21h30. Le cordon policier dévale les marches, se déploie en carré autour du campement. Première charge, hurlements. Des tentes volent, éventrées, au dessus de la mêlée, leurs occupants sont traînés au sol manu militari. Rien n'échappe aux objectifs des portables et aux micro-caméras qui filment tout méthodiquement (vidéo là) et diffusent en streaming (ici). « Non à la violence », scandent les Indignés. Des agents en civil embarquent une poignée d'entre eux. Les sacs à dos sont entassés, «récupérables au commissariat». Au final, un blessé, évacué sur un brancard, sous les huées.

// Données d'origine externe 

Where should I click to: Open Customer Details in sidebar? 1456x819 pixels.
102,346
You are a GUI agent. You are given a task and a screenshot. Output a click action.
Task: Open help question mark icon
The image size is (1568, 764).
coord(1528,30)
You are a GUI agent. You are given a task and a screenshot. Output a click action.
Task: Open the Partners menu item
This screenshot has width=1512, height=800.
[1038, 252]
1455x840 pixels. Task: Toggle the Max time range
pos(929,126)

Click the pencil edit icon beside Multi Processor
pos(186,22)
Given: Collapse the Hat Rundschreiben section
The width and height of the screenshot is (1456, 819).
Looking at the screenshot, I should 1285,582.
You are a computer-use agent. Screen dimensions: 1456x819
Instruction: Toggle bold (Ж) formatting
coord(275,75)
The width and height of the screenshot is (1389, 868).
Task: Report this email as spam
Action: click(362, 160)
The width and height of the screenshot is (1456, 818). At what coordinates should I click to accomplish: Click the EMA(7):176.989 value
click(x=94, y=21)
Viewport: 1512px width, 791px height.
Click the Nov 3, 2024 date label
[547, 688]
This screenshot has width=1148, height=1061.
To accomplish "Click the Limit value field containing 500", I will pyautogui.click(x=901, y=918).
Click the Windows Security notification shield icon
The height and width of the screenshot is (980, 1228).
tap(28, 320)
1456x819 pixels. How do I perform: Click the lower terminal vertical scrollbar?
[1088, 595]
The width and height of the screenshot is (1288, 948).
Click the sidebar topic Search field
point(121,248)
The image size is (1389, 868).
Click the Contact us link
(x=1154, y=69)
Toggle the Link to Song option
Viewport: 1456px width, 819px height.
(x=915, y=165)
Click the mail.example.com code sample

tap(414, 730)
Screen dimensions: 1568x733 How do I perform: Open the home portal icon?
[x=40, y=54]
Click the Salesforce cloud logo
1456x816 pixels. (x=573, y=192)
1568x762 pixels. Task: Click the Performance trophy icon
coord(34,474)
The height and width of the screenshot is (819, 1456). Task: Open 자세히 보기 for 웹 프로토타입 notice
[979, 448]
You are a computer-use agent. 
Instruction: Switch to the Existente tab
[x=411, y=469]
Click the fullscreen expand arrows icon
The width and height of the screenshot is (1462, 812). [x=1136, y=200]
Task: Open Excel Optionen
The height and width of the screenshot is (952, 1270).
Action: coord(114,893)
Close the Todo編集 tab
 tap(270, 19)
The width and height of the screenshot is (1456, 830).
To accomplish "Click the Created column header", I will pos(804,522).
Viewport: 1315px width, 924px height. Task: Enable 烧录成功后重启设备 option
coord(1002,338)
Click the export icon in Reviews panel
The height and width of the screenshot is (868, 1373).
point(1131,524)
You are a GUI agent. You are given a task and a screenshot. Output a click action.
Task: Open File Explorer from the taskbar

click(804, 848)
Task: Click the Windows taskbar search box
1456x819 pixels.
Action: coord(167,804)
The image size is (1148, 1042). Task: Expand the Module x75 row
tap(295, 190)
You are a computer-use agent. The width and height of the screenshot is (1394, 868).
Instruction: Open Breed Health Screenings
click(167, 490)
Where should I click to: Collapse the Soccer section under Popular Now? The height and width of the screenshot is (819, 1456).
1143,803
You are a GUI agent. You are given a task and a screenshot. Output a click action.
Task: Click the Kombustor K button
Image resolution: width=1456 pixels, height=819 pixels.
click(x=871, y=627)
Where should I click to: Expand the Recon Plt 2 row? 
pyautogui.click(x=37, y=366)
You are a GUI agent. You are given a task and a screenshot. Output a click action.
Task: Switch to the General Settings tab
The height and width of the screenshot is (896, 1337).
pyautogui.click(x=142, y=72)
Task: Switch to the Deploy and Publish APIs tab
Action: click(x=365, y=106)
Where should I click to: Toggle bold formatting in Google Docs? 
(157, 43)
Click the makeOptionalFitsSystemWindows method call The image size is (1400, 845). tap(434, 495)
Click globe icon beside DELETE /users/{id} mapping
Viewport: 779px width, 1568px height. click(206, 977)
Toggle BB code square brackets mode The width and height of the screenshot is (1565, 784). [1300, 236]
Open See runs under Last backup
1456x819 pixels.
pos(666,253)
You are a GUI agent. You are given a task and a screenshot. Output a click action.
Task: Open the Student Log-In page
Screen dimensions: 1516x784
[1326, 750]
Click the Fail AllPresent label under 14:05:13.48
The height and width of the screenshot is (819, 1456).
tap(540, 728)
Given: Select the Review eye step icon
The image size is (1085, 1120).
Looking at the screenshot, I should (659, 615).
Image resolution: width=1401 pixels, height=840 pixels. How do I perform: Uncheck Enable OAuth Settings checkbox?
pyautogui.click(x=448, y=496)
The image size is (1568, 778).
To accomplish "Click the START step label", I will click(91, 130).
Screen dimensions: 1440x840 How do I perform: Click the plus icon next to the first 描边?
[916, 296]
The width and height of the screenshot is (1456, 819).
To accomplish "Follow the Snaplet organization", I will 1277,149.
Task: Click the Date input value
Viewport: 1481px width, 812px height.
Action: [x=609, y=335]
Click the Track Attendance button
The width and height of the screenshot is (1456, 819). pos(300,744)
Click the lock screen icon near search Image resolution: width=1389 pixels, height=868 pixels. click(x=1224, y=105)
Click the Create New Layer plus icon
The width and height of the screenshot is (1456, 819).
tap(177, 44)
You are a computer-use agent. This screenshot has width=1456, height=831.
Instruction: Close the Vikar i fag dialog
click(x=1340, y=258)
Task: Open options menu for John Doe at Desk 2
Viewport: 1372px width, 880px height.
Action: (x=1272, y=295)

(Photo twitpic empanada_paris)
23h30. Une poignée de tentes tient bon. Les forces de l'ordre restent positionnées, les Indignés aussi. Qui hurlent : «Indignés ! Indignés ! Police partout, justice nulle part ! » Et : « J'y suis, j'y reste, je ne partirai pas ! » Certains pourtant quittent les lieux. « On reviendra demain ! » Rendez-vous est donné pour samedi à 14 heures. D'autres restent, avec la ferme intention de ne pas bouger de la nuit, tente ou pas.
2 heures. Selon les Indignés encore sur place, «dernière charge des forces de l´ordre contre 50 irréductibles : on leur arrache leurs couvertures de survie, confisquent leur nourriture, mais ce sont des Indignés vraiment pas résignés et ils décident de rester».